Rachel could see by the look in Gabriel’s eye that this was some kind of test. “Where were you planning to take us?” she asked.

“Across to Rotterdam, then down through Belgium and into France.”

“What’s in France?”

“Just a stop we need to make.” He flashed Rachel half a smile. “Maybe a little bit of sightseeing.”

Adam had been distracted by Morag and Duncan and had only half caught the conversation. Now he stepped across. “What’s going on?”

“Ask your sister,” Gabriel said.

Adam looked at Rachel. “There must be other ways to get to France,” she said.

They stood discussing the options, and when it had been decided, they waited a few minutes longer, until a likely looking candidate emerged from inside the cafe.

He wore jeans and a padded waistcoat over a red
lumberjack shirt. He turned to say his goodbyes to Dawn, his blonde mullet highlighted by the glare from the sign above his head.

“Dutch,” Gabriel whispered. “Probably just got here on his way to London.”

“He’s perfect,” Rachel said. She watched as Gabriel followed the Dutchman across the car park towards a huge lorry with a foreign number plate.

“What’s happening?” Morag asked.

Adam and Rachel watched. Gabriel was deep in conversation with the lorry driver. He pointed back towards the children still gathered under the awning outside the cafe and the lorry driver stared and nodded enthusiastically, waving his arms around and smiling.

“Whatever he’s saying, it seems to be working,” Adam said.

When Gabriel beckoned them across, they ran through the drizzle and huddled together by the side of the Dutchman’s lorry. Rachel raised an eyebrow at Gabriel. He gave her a small nod: sorted.

The driver opened his arms wide and beamed at them. “Hi, you lot. I’m Ronald. You’re welcome aboard.”

“Thanks,” Rachel said.

“No, no. My pleasure,” Ronald said. “Now climb into the cabin and you can ride up front with me.”

The children did as they were told and moved around to the far door while Ronald climbed into his seat. He patted
the seat next to him and beckoned Adam across. “Come on, sit over here next to me.”

“OK…”

Rachel helped Morag and Duncan up, then climbed in herself, waited for Gabriel to join them and shut the door. It was a tight squeeze, so Rachel lifted Duncan on to her lap.

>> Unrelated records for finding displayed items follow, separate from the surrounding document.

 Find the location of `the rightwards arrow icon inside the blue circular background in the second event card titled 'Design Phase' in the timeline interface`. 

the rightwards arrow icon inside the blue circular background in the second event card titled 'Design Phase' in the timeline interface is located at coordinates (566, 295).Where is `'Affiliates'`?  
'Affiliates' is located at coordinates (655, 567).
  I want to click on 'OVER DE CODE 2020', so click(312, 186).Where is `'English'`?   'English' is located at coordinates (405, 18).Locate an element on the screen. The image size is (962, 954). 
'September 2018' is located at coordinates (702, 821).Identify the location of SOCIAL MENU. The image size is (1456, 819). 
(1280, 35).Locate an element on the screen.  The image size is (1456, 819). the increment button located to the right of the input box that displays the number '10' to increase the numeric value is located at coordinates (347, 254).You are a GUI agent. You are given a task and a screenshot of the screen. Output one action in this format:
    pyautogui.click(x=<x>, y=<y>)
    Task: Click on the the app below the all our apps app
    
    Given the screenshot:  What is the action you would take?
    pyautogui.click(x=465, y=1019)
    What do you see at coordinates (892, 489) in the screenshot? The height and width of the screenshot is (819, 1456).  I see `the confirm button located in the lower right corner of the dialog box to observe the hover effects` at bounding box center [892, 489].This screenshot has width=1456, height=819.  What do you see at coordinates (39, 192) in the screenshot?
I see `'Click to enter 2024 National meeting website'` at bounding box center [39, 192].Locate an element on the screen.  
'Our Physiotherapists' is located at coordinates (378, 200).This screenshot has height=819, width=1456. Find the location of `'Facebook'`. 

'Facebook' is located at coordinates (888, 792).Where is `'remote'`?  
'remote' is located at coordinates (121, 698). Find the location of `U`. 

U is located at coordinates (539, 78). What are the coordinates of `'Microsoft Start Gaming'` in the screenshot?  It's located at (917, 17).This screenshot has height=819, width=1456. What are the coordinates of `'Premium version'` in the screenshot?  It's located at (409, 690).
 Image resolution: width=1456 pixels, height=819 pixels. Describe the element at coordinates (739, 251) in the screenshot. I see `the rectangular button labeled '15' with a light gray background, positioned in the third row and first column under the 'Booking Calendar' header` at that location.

“There we are,” the driver said. “All set?” He turned the engine over and the lorry juddered into life. “Hold tight…”

They pulled out of the car park on to a rain-swept road that curled slowly around the terminal before joining traffic filtering on to a main road and, finally, a motorway. Rachel stared straight ahead, listening to the squeak of the windscreen-wipers and the driver’s constant, sing-song chatter as he told them all about his journey across from Holland.

He had been delighted to offer them a lift and seemed friendly enough.

But people seemed to be a great many things, and Rachel was learning a lot of lessons, fast.

Number one: trust nobody.

T
he blue sign at the side of the motorway announced that London was just another twelve miles away. Rachel had counted them down from nearly a hundred and now the city loomed, an orange glow on the horizon.

Duncan and Morag were still asleep, as they had been for the last hour or so, in the poky bunk positioned above the cab. Rachel was squeezed between Adam and Gabriel on the seat behind the driver, and every now and again, Ronald would turn and wink at them, offering them gum, before continuing to hum a tune that sounded like the theme from a kids’ TV show.

Twenty minutes later, with the sky getting lighter, a vast, silvery city of skyscrapers and massive glass towers seemed to grow in front of their eyes. Lights sparkled in thousands of windows and multicoloured neon signs shouted corporate names from the rooftops: Citibank, HSBC, Barclays.

“Welcome to London Town,” Ronald said cheerily. The
lorry driver’s accent was thick, even though his English was excellent. He opened his mouth in a wide yawn that made Rachel realize how tired she was herself. She yawned in sympathy and saw that Adam was doing the same.

It was not the London they had expected to see. Where was St. Paul’s? Where were Big Ben and the Tower of London? This was something far more modern, newer than New York.

“I don’t recognize
any
of this,” Rachel said. “Where are we exactly?”

“The Docklands,” Ronald said. “This is the new bit, where the old East End and the docks used to be. It’s fantastic.”